:: Required work ::
Using the entries below, output exactly the lines from the one containing "Task: Tap the margin ratio 70.00% bar" through the final line, both included, and no others.
*** Opening Data records ***
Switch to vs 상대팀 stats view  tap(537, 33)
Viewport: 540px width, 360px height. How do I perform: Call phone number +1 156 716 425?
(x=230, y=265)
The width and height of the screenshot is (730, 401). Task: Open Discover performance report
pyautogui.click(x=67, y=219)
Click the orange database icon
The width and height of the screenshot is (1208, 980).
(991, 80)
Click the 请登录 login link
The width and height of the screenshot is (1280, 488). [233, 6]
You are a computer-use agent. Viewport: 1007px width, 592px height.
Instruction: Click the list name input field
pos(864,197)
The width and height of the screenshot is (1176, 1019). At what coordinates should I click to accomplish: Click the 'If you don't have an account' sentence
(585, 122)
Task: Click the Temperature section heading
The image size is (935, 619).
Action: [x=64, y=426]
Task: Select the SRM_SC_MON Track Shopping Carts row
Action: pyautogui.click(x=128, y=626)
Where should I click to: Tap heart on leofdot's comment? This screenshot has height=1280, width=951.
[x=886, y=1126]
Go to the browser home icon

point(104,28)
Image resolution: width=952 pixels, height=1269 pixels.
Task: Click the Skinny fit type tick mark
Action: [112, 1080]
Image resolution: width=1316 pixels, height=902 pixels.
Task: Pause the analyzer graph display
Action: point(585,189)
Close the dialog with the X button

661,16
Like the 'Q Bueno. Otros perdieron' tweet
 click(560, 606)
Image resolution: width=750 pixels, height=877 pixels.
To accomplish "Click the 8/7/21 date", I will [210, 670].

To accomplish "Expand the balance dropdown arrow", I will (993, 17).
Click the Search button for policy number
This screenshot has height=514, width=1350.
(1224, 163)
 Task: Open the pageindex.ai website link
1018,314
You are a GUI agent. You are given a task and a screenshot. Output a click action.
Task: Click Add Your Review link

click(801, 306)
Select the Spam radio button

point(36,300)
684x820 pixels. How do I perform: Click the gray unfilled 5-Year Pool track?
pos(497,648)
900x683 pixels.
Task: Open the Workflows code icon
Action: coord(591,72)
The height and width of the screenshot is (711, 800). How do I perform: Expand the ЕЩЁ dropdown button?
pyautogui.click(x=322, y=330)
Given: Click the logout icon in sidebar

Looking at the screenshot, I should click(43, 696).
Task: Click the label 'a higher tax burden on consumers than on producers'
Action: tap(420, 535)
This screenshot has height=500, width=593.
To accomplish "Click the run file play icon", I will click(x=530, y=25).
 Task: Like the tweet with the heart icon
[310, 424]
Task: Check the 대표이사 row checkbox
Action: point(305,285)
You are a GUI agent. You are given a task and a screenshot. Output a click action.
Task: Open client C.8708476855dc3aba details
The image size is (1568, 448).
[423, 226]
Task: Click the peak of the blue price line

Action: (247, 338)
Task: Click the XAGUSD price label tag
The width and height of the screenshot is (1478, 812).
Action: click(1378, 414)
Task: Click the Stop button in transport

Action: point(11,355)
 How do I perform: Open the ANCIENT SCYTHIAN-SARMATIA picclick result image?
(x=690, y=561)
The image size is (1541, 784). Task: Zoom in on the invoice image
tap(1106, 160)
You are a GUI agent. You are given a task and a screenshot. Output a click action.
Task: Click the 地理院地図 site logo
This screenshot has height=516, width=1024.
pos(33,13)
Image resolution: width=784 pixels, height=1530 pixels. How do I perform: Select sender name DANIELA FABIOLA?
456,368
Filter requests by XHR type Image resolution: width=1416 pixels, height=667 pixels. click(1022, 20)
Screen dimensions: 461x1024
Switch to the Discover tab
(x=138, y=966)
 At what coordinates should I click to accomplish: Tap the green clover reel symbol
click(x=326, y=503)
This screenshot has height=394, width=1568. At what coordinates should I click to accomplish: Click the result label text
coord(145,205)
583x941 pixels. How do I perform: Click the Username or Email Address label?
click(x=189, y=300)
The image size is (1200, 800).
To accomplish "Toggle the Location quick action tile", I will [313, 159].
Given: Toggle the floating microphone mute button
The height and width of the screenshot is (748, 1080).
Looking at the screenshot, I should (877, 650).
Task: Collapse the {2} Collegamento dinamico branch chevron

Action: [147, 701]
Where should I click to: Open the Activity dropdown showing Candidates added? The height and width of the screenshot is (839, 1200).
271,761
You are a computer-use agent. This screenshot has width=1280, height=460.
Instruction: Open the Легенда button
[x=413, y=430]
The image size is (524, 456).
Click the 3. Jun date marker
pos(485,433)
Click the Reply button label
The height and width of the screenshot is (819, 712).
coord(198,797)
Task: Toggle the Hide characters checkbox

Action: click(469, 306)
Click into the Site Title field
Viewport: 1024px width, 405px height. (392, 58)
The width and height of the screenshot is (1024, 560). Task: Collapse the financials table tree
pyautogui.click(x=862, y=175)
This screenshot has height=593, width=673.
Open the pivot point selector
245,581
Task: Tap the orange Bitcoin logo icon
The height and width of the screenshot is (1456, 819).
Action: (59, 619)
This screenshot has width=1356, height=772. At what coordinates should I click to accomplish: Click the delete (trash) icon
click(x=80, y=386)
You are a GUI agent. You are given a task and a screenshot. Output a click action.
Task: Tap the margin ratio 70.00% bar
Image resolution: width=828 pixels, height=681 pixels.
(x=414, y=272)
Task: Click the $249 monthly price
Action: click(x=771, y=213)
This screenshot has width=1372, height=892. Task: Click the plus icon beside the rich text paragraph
*** Closing Data records ***
:: Solution to this task ::
Task: Tap the margin ratio 70.00% bar
Image resolution: width=828 pixels, height=681 pixels.
(x=414, y=272)
Task: Click the $249 monthly price
Action: click(x=771, y=213)
This screenshot has width=1372, height=892. Task: Click the plus icon beside the rich text paragraph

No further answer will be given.